AIM OF THE EXERCISE =>
Below are the records; collect from them each line containing the string "tile".

INPUT START

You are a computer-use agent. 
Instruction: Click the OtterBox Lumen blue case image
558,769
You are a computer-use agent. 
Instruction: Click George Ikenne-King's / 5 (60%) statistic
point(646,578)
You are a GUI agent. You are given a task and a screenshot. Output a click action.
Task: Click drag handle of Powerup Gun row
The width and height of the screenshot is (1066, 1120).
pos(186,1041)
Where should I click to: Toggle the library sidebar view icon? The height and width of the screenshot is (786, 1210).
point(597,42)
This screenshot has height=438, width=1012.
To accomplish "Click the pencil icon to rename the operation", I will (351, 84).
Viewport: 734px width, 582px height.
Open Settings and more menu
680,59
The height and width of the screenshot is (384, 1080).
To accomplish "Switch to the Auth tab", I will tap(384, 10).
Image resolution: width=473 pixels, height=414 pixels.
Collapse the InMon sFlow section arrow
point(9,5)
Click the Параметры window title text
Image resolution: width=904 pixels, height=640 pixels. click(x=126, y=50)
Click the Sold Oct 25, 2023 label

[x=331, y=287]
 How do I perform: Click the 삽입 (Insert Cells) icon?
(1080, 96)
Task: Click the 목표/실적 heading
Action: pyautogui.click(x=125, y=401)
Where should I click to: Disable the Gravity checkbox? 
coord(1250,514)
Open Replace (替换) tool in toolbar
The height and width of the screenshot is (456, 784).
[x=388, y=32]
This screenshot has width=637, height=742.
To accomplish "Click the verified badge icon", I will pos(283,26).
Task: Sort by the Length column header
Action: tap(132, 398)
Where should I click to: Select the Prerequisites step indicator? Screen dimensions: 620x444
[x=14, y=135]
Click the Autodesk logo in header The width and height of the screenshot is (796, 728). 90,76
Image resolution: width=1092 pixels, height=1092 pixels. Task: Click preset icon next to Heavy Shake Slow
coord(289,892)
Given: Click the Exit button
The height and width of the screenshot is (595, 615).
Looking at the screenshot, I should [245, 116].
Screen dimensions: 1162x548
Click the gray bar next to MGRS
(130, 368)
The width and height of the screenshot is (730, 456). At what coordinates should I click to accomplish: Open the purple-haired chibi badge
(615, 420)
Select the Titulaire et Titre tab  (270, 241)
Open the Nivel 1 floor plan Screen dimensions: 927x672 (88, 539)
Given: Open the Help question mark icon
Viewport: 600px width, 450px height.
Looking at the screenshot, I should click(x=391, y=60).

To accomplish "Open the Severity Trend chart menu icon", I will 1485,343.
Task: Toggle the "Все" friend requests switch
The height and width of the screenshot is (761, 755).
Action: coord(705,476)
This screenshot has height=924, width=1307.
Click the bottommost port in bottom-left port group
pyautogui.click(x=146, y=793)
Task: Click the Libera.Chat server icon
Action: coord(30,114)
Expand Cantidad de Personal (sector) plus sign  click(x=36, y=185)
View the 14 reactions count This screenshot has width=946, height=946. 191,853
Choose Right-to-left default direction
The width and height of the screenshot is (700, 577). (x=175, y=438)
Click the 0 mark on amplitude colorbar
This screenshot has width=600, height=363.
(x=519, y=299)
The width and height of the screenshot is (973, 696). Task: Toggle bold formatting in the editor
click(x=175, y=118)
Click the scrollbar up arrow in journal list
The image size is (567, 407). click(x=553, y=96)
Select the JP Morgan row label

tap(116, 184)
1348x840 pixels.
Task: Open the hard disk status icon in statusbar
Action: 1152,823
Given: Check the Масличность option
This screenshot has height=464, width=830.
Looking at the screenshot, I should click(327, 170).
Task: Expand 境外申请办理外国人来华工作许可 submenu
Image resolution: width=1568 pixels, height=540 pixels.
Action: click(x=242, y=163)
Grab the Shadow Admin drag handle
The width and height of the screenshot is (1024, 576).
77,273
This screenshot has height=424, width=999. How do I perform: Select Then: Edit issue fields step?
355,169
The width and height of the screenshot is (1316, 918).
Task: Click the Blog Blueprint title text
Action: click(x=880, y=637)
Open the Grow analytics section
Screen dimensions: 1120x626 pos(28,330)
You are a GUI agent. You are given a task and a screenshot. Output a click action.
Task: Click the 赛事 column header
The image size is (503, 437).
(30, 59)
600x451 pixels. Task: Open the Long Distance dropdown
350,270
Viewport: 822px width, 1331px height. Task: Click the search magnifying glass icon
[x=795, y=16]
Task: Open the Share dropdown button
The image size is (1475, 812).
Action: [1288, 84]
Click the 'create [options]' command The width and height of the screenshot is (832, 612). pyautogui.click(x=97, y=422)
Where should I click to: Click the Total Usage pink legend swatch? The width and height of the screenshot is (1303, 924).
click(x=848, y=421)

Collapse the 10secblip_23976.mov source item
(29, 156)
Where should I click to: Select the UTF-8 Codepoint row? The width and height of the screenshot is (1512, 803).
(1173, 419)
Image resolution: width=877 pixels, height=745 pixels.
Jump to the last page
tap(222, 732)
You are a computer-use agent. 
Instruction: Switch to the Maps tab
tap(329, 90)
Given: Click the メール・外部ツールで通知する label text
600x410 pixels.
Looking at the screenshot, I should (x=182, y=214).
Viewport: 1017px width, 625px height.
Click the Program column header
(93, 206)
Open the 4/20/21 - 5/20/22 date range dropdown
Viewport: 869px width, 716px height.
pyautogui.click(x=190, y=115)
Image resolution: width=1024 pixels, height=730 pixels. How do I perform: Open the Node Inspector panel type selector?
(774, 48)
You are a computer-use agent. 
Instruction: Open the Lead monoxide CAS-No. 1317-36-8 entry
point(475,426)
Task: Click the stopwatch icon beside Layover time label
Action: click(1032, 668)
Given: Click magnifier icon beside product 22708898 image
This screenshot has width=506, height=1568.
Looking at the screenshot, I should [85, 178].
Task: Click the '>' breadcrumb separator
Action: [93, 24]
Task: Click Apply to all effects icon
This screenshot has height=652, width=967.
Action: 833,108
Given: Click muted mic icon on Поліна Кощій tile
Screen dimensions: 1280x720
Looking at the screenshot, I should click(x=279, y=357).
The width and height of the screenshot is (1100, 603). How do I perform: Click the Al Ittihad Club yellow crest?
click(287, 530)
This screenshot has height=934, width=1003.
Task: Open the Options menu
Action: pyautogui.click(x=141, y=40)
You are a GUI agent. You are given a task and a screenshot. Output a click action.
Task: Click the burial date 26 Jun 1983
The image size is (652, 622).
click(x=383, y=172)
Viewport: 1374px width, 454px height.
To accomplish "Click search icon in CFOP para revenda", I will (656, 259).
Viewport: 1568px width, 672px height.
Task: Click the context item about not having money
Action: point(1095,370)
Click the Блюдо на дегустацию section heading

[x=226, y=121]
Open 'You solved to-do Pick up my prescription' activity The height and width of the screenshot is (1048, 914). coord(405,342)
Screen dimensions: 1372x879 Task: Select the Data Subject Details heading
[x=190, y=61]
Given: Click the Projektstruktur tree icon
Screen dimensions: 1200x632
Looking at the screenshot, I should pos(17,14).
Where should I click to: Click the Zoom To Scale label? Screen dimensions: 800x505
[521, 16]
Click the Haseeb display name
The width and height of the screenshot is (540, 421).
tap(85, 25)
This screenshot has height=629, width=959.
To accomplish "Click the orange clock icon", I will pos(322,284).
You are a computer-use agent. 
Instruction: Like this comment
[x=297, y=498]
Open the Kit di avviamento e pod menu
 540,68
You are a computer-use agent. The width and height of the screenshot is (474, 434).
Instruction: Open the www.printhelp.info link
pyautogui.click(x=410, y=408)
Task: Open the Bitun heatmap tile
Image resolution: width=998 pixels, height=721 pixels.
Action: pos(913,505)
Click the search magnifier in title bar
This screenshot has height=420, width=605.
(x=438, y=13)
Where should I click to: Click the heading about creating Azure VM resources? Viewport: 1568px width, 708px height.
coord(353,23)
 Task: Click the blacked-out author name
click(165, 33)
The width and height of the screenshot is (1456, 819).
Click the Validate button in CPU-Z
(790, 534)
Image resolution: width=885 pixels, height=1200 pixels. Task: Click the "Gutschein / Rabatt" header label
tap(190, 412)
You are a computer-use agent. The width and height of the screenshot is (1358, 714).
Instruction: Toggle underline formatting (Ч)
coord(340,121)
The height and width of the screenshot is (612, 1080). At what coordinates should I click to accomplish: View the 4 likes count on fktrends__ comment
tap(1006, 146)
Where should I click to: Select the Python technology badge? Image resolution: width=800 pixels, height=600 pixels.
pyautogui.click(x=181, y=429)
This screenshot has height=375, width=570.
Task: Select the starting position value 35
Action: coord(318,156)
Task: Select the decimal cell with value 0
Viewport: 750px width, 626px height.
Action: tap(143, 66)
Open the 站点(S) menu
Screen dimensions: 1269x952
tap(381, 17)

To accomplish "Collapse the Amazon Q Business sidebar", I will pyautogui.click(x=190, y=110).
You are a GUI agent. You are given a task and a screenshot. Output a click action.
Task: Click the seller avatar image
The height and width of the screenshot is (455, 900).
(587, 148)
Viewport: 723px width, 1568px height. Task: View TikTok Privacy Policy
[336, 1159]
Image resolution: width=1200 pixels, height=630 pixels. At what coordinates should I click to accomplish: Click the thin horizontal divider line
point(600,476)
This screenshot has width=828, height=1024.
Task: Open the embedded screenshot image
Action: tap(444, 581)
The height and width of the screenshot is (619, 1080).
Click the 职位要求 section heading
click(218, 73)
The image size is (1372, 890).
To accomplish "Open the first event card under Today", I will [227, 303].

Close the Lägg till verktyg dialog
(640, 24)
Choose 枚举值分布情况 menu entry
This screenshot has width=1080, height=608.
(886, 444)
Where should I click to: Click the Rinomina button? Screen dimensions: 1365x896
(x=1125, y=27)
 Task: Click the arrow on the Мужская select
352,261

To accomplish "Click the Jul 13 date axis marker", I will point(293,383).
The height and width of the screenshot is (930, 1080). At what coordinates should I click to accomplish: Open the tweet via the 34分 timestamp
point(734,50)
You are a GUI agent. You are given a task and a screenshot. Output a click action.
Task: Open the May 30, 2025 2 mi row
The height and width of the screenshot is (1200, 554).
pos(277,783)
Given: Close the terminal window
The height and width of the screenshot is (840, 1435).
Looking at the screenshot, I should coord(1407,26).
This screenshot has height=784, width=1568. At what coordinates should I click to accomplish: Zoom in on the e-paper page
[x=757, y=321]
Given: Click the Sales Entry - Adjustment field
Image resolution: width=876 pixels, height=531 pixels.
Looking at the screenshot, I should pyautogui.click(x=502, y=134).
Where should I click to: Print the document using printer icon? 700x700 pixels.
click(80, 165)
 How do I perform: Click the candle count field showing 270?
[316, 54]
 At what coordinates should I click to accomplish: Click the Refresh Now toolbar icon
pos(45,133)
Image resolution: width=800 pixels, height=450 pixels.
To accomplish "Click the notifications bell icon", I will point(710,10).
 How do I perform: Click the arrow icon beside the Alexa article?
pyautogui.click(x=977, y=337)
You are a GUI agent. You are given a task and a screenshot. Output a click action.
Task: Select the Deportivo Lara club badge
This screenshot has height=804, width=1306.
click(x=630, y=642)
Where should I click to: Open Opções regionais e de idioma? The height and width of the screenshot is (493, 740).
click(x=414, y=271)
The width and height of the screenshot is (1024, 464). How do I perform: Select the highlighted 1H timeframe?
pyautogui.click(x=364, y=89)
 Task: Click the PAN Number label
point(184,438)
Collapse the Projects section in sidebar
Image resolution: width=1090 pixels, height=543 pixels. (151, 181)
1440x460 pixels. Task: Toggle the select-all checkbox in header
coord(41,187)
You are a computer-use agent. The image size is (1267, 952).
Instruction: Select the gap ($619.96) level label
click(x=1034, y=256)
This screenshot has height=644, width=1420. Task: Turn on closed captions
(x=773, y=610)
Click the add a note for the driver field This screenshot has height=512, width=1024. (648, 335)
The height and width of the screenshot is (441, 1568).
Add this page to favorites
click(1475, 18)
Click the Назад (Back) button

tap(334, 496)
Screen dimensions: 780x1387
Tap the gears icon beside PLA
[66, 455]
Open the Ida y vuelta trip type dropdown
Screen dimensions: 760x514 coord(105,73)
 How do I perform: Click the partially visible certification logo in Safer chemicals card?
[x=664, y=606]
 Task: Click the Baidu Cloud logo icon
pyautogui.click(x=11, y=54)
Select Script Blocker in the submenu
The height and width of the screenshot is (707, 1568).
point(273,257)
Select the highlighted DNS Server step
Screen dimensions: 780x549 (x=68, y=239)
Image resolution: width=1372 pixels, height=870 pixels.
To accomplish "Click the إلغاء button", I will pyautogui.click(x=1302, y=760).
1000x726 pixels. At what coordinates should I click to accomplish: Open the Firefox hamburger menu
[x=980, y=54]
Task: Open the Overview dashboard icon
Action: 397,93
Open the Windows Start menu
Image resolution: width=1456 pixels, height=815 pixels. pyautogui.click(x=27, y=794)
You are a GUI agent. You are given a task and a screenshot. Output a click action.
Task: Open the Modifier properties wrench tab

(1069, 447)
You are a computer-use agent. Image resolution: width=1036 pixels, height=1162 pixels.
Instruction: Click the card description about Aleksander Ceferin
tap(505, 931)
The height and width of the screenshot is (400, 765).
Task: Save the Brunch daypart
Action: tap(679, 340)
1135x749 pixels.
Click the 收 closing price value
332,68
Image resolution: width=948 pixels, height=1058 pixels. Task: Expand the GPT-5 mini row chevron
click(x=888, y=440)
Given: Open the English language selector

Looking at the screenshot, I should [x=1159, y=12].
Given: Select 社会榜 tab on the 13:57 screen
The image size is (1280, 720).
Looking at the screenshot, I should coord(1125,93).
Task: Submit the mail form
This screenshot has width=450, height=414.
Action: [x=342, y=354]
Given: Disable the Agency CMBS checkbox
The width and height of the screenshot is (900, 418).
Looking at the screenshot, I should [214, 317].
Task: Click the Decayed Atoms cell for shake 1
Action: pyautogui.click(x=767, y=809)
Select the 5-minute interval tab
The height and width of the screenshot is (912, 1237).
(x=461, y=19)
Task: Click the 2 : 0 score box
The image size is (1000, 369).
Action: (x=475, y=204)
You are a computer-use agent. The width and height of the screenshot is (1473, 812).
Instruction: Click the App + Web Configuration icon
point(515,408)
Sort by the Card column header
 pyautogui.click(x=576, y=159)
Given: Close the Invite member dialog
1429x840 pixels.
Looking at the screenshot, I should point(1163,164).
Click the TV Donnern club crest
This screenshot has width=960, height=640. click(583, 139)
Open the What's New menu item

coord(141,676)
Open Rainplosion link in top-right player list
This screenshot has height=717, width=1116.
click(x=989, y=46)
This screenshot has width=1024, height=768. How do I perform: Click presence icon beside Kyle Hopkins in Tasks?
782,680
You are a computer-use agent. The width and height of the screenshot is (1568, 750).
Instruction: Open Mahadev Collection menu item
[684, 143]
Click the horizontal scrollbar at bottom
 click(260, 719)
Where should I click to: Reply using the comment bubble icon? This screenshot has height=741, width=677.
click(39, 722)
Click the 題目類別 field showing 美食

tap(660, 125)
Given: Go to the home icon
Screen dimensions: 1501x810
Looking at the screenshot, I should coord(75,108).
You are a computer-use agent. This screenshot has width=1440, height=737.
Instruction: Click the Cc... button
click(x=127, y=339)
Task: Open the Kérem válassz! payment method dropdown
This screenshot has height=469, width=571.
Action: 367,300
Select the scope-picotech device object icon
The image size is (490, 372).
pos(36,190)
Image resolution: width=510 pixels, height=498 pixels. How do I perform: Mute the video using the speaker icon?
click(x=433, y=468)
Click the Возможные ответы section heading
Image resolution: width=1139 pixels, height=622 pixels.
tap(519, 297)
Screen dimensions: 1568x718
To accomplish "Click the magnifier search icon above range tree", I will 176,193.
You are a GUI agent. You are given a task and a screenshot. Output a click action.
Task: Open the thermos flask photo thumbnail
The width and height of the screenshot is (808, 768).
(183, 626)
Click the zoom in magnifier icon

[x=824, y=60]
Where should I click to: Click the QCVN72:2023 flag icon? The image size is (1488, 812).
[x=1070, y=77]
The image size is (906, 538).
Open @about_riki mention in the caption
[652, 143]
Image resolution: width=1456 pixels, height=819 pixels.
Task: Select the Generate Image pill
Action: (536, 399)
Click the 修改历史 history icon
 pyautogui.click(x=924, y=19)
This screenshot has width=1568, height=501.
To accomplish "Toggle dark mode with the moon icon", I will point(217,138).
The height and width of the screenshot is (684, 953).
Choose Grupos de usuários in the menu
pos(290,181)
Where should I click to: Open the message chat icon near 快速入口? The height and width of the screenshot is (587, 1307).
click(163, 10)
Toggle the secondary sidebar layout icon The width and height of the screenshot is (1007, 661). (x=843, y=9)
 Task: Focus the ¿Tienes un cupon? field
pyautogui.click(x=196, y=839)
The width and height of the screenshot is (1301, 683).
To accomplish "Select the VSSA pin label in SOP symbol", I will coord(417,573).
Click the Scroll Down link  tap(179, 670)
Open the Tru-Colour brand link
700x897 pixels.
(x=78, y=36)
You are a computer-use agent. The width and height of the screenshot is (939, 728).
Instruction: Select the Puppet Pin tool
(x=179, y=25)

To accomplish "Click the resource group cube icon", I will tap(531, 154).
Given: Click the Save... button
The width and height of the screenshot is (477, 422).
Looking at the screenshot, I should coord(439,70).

INPUT END

TASK SOLUTION =>
Given: Click muted mic icon on Поліна Кощій tile
Task: Open the Bitun heatmap tile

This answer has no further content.